The market behind that bet is expanding. Industry estimates put the African electric two-wheeler market on a path from about $441 million in 2023 to more than $2.6 billion by 2031, and in Kenya electric models have climbed to a double-digit share of new motorcycle registrations within a few years. Africa has an estimated 25 million motorcycles against India’s 320 million, a gap Spiro reads as headroom rather than a ceiling.

The harder test

Scale of this kind is capital-hungry, and that is the risk. Battery-swap networks only work at density; a half-built grid of stations is a half-useful product. This raise follows a $100 million round in October 2025 led by Afreximbank’s FEDA and a $50 million debt facility in February 2026, a pattern of large, repeated injections that buys expansion but also raises the bar on returns. Reported figures for Spiro’s total funding since 2022 vary across sources, which is itself a reminder to read scale claims carefully.

There is geographic concentration too. Much of the demonstrated demand sits in East Africa, while expansion into new markets, with Ethiopia named consistently across reports, will test whether the model travels into different regulatory and energy environments. And Spiro is not alone: a competitive field of battery-swap and electric two-wheeler operators is forming across the continent, which keeps pricing and station economics under pressure.

What it signals for Africa’s tech and energy story

The deeper question this round surfaces is ownership.
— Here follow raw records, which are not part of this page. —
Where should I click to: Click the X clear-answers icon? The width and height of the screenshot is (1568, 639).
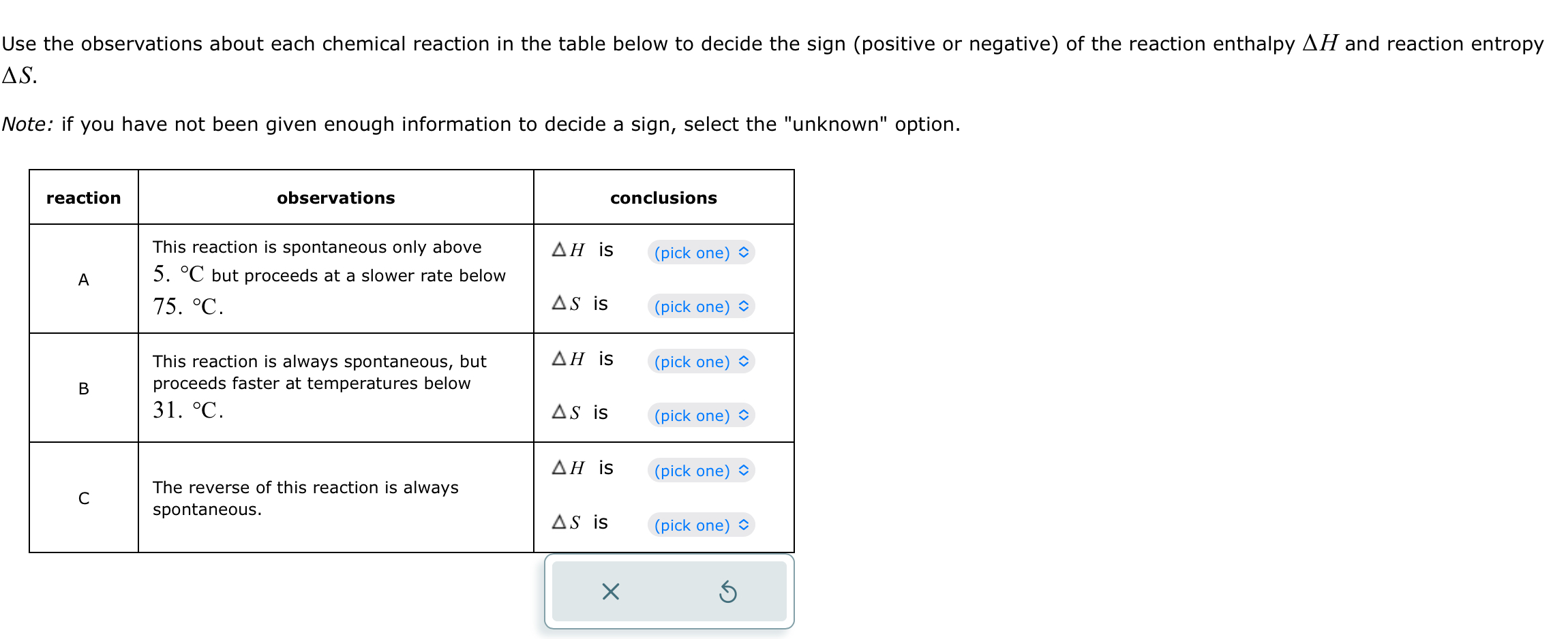pyautogui.click(x=609, y=592)
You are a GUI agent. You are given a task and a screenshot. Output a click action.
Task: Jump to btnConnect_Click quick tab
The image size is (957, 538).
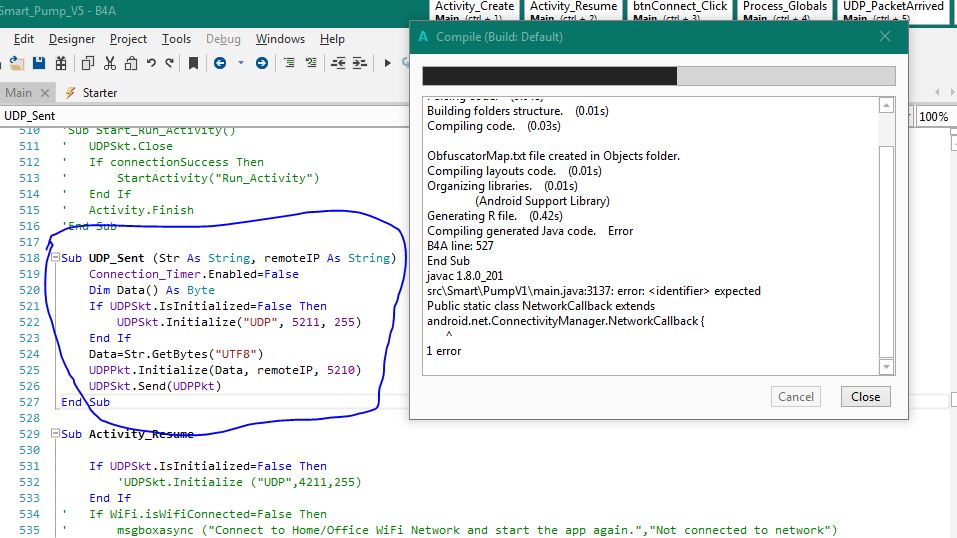pyautogui.click(x=681, y=10)
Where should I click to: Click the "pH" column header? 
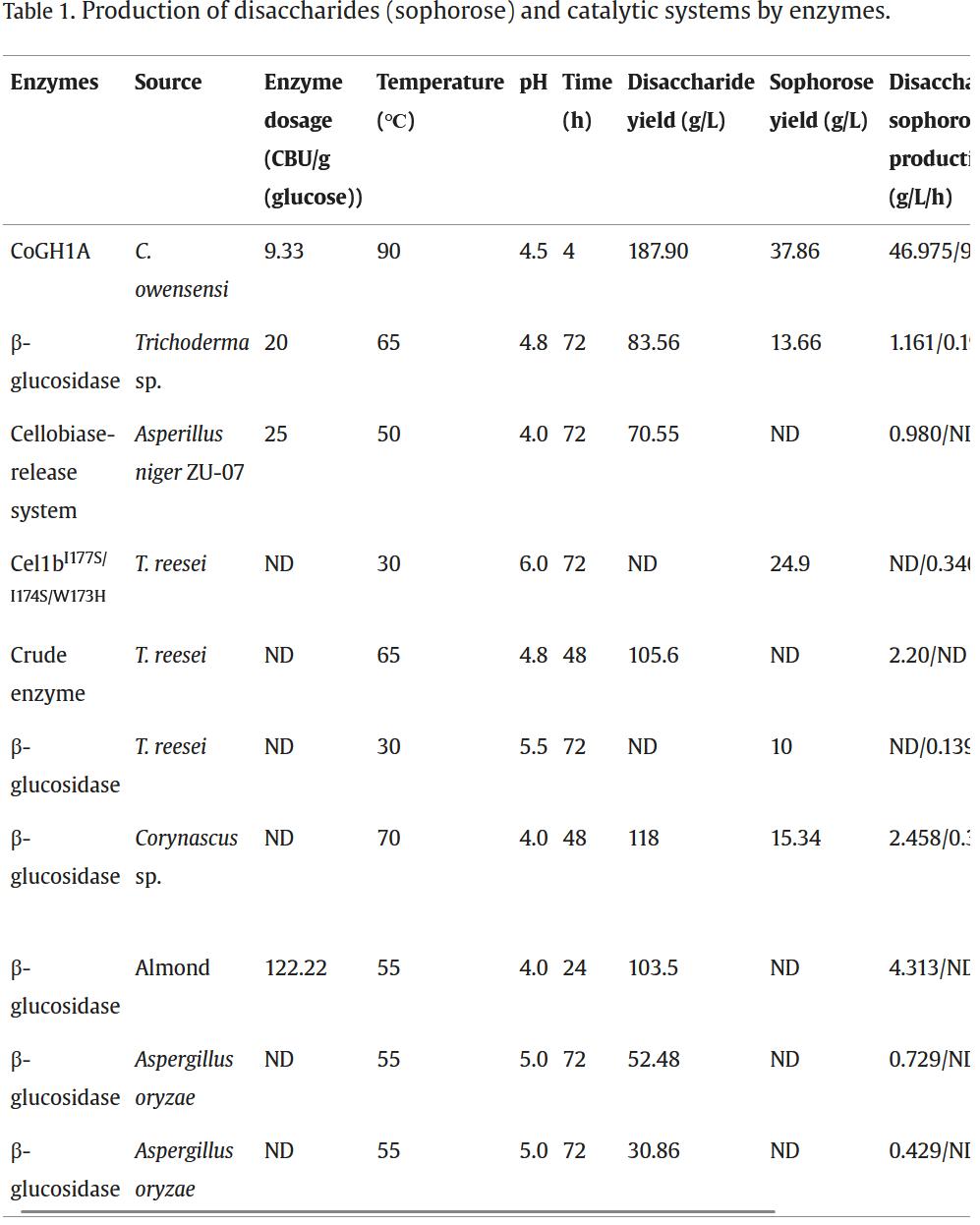pyautogui.click(x=533, y=83)
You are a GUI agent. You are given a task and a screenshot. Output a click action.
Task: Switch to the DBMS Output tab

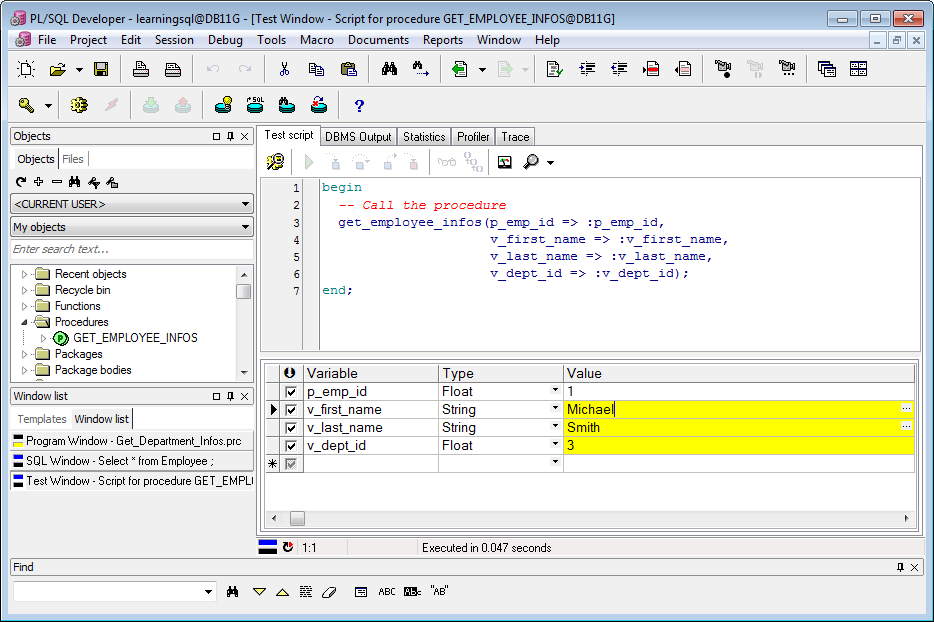point(358,136)
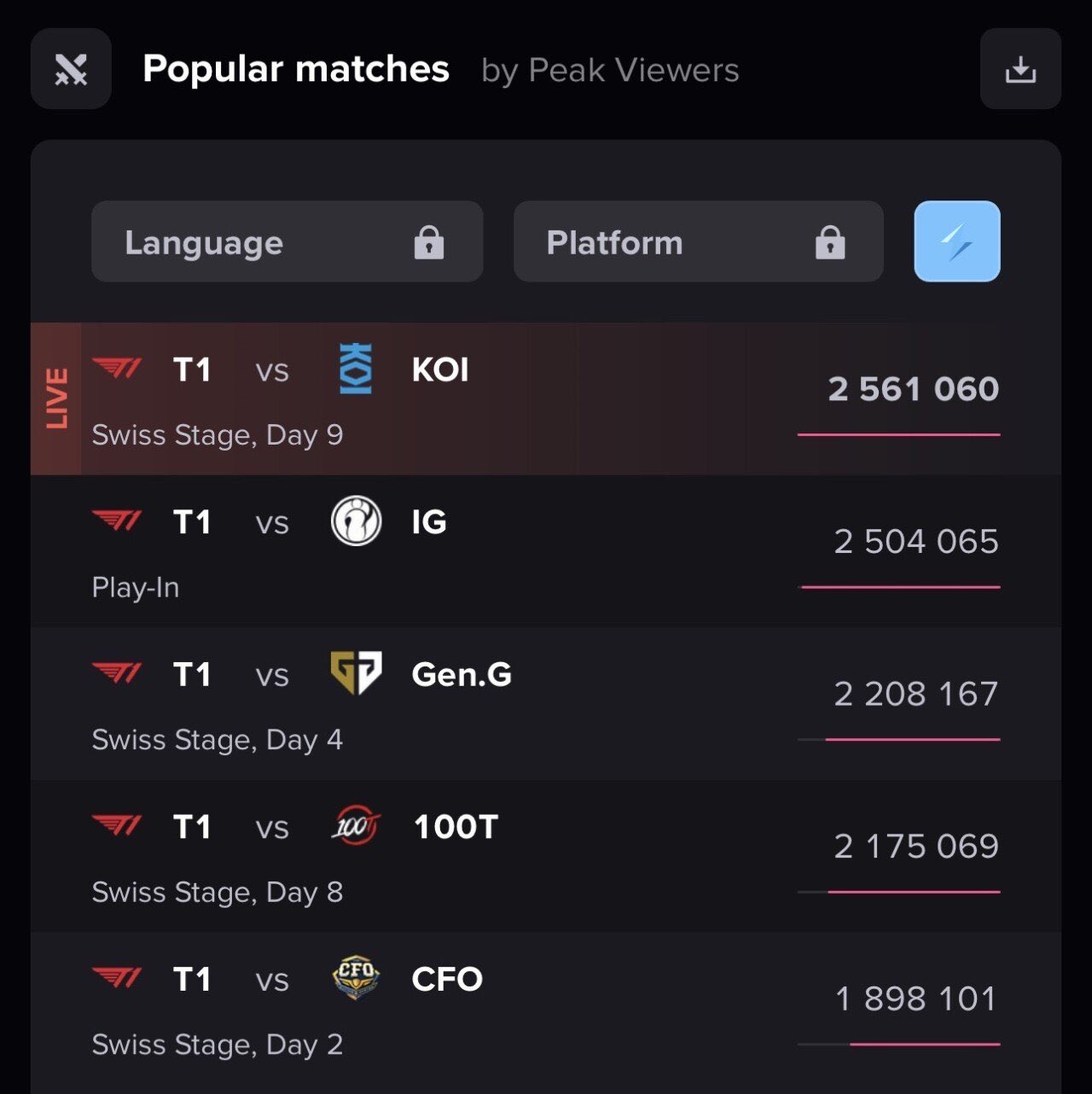Image resolution: width=1092 pixels, height=1094 pixels.
Task: Click the red LIVE badge
Action: pos(56,399)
If swap networks become the rails for urban mobility and a slice of distributed energy storage, then whoever builds them early holds a strategically important position, shaping pricing, data on movement and demand, and the pace of the petrol-to-electric transition itself. Right now, that layer is being laid largely by private operators and foreign development capital.

For African regulators and energy ministries, that is the part worth watching. The electric-mobility shift is no longer a question of whether; the question is whether the public sector helps shape the infrastructure that results, or finds it already built and owned by the time the policy catches up.